Festivals like Glastonbury aren’t about music, they’re about friendship
Research tells us that many of us in densely-populated cities are lonely. For a period of my life, I feared Saturdays, spending half the week drumming up a plan so I wasn’t alone, but often I was anyway. This shouldn’t happen in your twenties, but it does.
Festivals offer an escape, a weekend in a field filled with likeminded people who have, over the years, become some of my best friends.
There’s Ash, who I got chatting to backstage at the Isle of Wight festival. He was working as a liaison between artists at the festival and the charity War Child. Anthony Kiedis popped over for a chat, and later Ash and I bonded over the miraculousness of festivals and the weirdness of the situations they can dump you in.
At Lee Fest, I met Jenny, who ran a festival website like I do (I still run Culture Or Trash) – we still screenshot each other’s articles, cheering each other on as we progress in our careers.
I barked at James for raiding my tent – he thought I’d abandoned it – on a dreary Monday morning. Now he’s as close to me as the school mates I’ve known since I was 11.
I don’t think shouting at would-be burglars in London would lead to life-long friendship, but there’s a different set of rules at a festival, the knowledge that you’re already bonded by the shared experience. You both made it here, to a field in a county you probably visited as a child but hadn’t given a second thought to since.
There’s also a shared energy – at festivals like Glastonbury you speak to people you wouldn’t ordinarily speak to, exchanging personal conversations that would otherwise seem inappropriate for three o’clock on a Friday afternoon. It’s miraculous how camping in a field can chase away stress and anxiety, even if only for a moment.

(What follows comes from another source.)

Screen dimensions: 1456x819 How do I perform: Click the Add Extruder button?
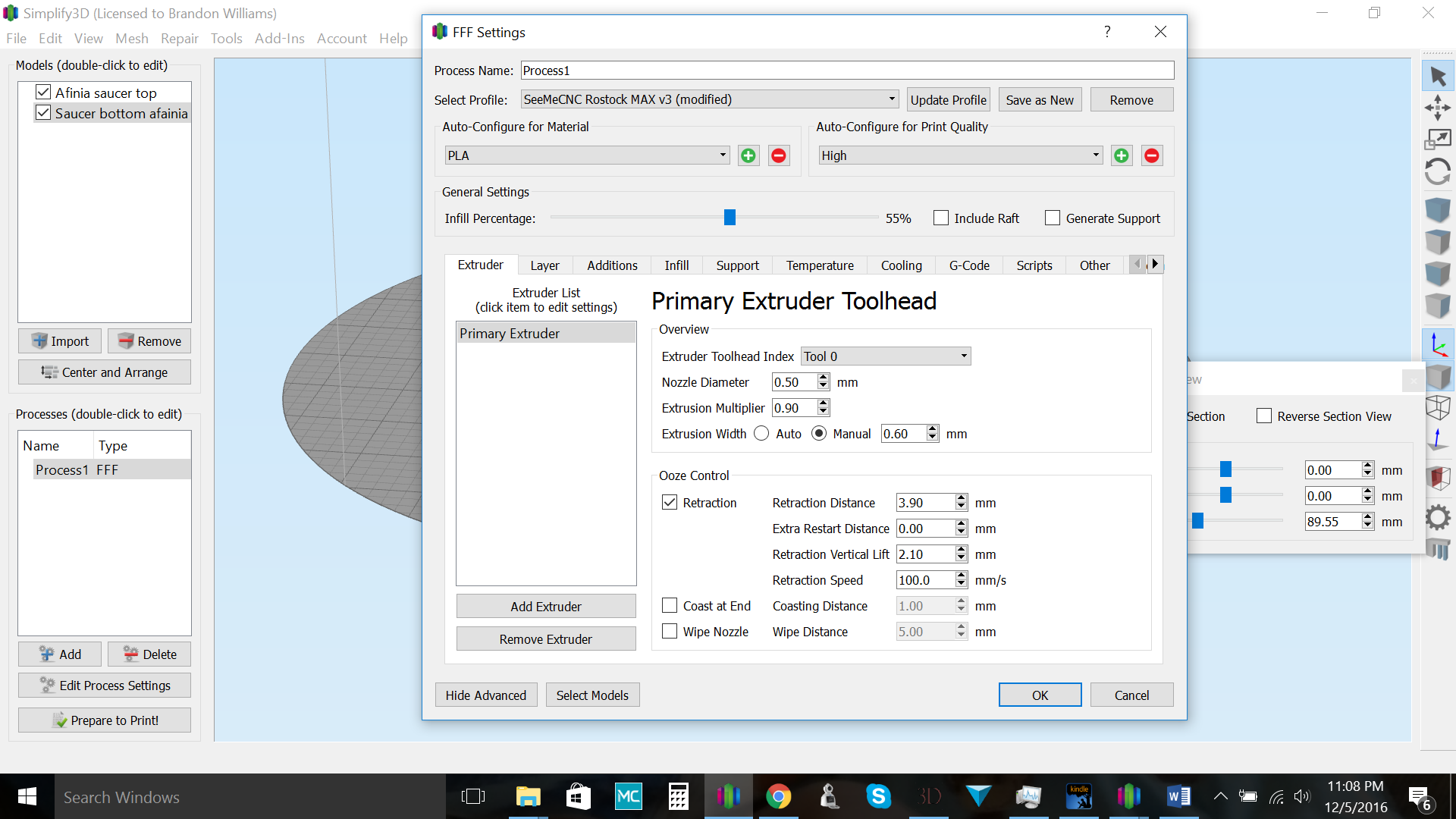click(x=546, y=607)
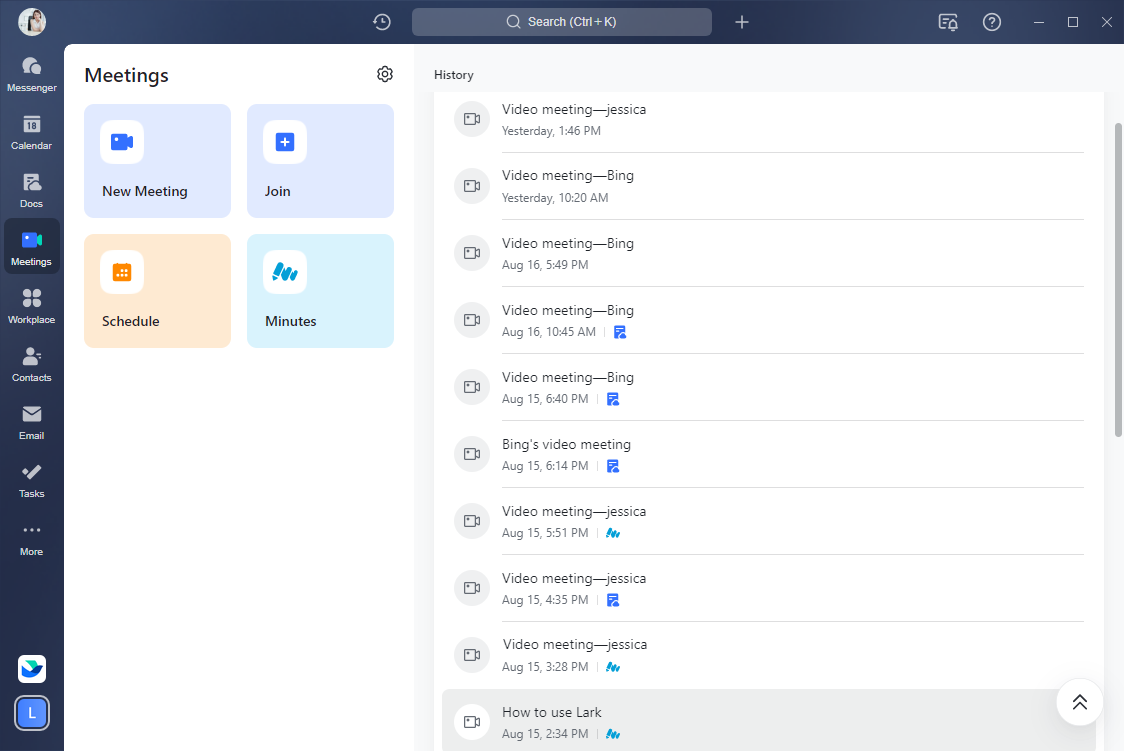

The people I meet at festivals offer an alternative to going-stale university relationships or school friendships I relied on. In a world with an endless conveyor belt of opportunities for newness – another swipe, another MeetUp group – festival friends are a constant, held forever in the prism of the moment. These seemingly transient weekends in muddy fields have provided me with some of my most lasting connections.